More Washington Nuclear Weapons Workers To Be Screened For Cancer
The federal government and Seattle Cancer Care Alliance are offering free cancer screenings to a particular slice of the workforce: construction workers who helped build and maintain America’s nuclear weapons industry. The program, which began in Tennessee and more recently in eastern Washington, has now expanded into western Washington as well.
The plants where they made nuclear bombs were not, it turns out, places you’d want to do much breathing. Construction crews laying miles of pipe or working in mechanical rooms might get a visit from the insulating crew.

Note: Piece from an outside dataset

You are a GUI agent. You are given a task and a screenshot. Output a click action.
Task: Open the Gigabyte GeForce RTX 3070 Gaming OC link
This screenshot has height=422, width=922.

“[They’d] spray the equipment with asbestos,” said Laura Welch, medical director of the Building Trades National Medical Screening Program. “There could be so much asbestos in the air that you might not be able to see your hand when you reach your arm away from your face.”
Welch says on top of the asbestos the air was sometimes full of silica, another carcinogen, and of course, radiation. She says workers told her stories of not even getting the standard-issue dose meters to measure their exposure.
“In the rush of saving the country, the exposure controls were not necessarily always done the way we would want,” said Welch.
So the Department of Energy established a program to screen these workers for lung cancer, starting with people who’d worked at Oak Ridge Lab in Tennessee. It branched out to Hanford workers in eastern Washington last year and now it’s expanding to western Washington as well.
Eligible workers — there are thought to be about 550 of them in the state — can get CT scans at Seattle Cancer Care Alliance to look for signs of disease. Doctors say in the program’s first phase, they’ve already caught a couple cases of early-stage cancer.